- Born: Aishah Jennifer binti Mohamed Sinclair 27 October 1980 (age 44) Wimbledon, London, England
- Education: Bachelor in Mass Communications (hons.) from Universiti Teknologi Mara
- Occupation(s): Actress, model, radio presenter, television host
- Spouse: Shaikh Abdul Shahnaz (m. 2006)
- Children: Soraya Ann (b.2008) Aina Elisabeth (b.2014)
- Relatives: Ashraf Sinclair (brother) Adam Sinclair (brother) Yuna Zarai (sister-in-law) Bunga Citra Lestari (sister-in-law)

= Aishah Sinclair =

Malaysian actress (born 1980)

Aishah Jennifer binti Mohamed Sinclair (born 27 October 1980 in Wimbledon, London, England) is a Malaysian actress, television host and radio announcer.

==Background==
Sinclair was born to a pharmacist, Mohammed Anthony John Sinclair, who is British with Irish, English and Scottish ancestry, and Khadijah Abdul Rahman, who is of Malay descent. She had an older brother, actor Ashraf Sinclair who died of a heart attack in 2020, and a younger brother, Adam. Due to her father's career, Sinclair grew up in Croydon, Saudi Arabia, Lytham St Annes with her grandmother, and Cambridge before moving to Malaysia in 1986. She was a British citizen before becoming a Malaysian citizen when she was sixteen years old.
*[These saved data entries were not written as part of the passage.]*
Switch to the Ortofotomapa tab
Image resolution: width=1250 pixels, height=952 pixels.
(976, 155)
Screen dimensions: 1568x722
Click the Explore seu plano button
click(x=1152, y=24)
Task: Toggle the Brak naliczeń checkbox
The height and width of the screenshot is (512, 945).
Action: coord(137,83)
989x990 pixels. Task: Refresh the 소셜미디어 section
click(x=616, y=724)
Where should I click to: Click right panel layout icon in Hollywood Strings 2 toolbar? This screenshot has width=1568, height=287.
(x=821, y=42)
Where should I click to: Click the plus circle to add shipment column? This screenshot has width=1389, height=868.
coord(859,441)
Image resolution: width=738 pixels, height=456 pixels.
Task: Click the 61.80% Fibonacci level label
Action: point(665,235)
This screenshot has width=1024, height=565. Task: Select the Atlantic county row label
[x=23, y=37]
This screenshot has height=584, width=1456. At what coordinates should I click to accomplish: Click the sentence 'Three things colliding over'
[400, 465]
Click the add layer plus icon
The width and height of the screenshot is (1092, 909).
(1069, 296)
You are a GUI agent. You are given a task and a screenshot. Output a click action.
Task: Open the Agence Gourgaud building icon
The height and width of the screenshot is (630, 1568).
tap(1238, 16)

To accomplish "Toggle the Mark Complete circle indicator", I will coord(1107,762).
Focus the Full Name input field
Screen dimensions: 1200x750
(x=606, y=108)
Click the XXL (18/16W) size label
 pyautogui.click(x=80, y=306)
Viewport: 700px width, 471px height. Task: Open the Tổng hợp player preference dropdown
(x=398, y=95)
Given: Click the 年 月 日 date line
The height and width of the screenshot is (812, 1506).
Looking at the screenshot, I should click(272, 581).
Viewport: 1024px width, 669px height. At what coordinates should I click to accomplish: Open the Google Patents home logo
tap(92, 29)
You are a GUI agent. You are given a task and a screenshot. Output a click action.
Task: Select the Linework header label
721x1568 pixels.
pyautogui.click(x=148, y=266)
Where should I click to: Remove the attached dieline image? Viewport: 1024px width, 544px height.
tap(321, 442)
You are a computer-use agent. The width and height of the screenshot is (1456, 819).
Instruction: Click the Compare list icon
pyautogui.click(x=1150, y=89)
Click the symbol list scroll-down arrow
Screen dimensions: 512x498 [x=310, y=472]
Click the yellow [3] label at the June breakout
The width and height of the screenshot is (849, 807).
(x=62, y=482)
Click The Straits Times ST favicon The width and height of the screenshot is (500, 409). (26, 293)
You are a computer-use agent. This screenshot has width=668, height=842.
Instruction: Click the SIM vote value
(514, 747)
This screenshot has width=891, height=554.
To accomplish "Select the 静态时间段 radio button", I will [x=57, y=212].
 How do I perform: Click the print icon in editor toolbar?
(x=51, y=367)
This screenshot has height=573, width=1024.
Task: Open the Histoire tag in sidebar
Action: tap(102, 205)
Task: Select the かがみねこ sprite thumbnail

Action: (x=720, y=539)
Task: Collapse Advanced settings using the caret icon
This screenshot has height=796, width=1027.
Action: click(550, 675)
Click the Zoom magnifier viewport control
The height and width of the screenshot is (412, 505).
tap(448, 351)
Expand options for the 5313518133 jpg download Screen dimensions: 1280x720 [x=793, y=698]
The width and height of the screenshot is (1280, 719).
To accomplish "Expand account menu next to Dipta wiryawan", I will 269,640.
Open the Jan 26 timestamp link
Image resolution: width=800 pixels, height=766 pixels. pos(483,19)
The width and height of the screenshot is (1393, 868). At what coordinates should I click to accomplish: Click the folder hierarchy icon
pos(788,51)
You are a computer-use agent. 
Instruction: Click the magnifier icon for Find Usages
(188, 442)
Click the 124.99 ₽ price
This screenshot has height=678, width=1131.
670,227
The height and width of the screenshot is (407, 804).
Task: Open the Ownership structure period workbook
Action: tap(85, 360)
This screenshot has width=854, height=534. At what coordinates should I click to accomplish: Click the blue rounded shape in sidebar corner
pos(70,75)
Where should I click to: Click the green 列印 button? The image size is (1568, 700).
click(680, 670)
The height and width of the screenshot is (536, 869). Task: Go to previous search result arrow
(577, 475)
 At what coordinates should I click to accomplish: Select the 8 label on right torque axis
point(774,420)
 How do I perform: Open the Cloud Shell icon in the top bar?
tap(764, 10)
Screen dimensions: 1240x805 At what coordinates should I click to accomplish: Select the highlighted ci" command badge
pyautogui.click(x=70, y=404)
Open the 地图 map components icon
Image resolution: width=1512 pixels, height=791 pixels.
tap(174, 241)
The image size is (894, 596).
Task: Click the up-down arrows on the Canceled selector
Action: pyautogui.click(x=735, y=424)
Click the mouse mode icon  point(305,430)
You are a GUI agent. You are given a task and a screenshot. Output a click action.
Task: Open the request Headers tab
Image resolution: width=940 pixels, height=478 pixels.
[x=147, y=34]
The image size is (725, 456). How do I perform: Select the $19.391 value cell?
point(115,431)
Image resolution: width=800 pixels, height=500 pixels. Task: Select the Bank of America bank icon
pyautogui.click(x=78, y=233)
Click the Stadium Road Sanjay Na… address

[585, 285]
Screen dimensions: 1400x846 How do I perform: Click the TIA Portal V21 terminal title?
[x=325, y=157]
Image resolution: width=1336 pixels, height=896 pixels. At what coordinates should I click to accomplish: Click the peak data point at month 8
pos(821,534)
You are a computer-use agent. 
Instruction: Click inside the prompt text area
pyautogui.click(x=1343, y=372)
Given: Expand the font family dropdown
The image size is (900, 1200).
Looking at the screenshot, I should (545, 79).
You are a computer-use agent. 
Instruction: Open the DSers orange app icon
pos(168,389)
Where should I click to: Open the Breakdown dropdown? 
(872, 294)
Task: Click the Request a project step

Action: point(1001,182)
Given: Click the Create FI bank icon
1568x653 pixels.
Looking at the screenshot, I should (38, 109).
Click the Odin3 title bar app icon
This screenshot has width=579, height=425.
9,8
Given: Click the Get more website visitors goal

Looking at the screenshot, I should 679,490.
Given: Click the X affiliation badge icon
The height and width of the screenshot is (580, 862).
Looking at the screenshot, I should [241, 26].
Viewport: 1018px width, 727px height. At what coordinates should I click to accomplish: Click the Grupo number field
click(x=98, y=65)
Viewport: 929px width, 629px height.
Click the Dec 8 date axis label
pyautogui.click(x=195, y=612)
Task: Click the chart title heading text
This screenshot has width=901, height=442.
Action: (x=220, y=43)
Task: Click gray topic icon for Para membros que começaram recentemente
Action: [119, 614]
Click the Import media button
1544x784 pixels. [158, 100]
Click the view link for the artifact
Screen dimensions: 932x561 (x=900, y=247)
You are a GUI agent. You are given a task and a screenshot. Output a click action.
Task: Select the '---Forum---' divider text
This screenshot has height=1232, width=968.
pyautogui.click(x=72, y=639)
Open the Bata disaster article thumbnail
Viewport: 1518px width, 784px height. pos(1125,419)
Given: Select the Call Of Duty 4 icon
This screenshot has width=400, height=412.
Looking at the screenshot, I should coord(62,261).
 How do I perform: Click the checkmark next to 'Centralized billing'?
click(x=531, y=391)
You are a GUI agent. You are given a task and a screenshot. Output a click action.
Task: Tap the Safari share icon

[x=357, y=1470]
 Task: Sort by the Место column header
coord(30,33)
She holds a Bachelors in Mass Communication from Universiti Teknologi Mara.

==Career==

Hosting

2005
- Life Traits (Season 1 & 2) RTM2
- Voice Your Choice 8TV

2006
- 8TV Quickie 8TV
- Red Carpet for Anugerah Juara Lagu 2007 TV3
- Rock Unite NTV7

2007
- Rock Unite NTV7
- 8TV Quickie 8TV

2008
- Venus NTV7
- So You Think You Can Dance 2 8TV
- Double Exposure - Photography reality show online

Acting

2005
- Cameo appearance in Gol & Gincu Movie
- Bujang Senang Movie

2006
- Cameo role in Gol & Gincu Season 1 Drama Series
- Realiti Drama Series

2008
- Hilang Telemovie
- Uncut, Untitled & Paper House Theatre

MODELLING

1998
- Pepsi TVC
- Philips MyWeb Infomercial
- Fair & Lovely TVC
- Twisties TVC
- Avon Catalogue Print
- Cataloque Shop Print

1999
- Cadbury TVC
- Jelita - Fashion Spread Magazine

2000
- Padini Authentic Print

2001
- Cataloque Shop Print

2002
- Loreal Hair Show Model
- Yamaha Motorcycle TVC
- Equal TVC
- 100 Plus TVC

2003
- Dutch Lady TVC
- Honda Motorcycle TVC
- Stabilo TVC

2004
- Remaja - Cover Magazine
- Female - 50 Most Gorgeous People Magazine

2005
- DiGi Print & Website

2006
- Jelita - Cover Magazine

2007
- Eh! - 20 Yang Paling Anggun Magazine
- Rapi Magazine - Cover Magazine
- Health & Beauty - Cover Magazine
- Frenz - Cover Magazine
- KLUE -Cover Magazine

2008
- Female - Cover Magazine
- Wanita - Cover Magazine
- Rapi - Cover Magazine
- Shape - Cover Magazine
- Olay Total Effect TVC & Ambassador

==Personal life==
On 7 January 2006, Sinclair married Shaikh Abdul Shahnaz who is of Chinese and Indian-Muslim ancestry. The couple has two daughters, Soraya Ann (born 2008) and Aina Elisabeth (born 2014).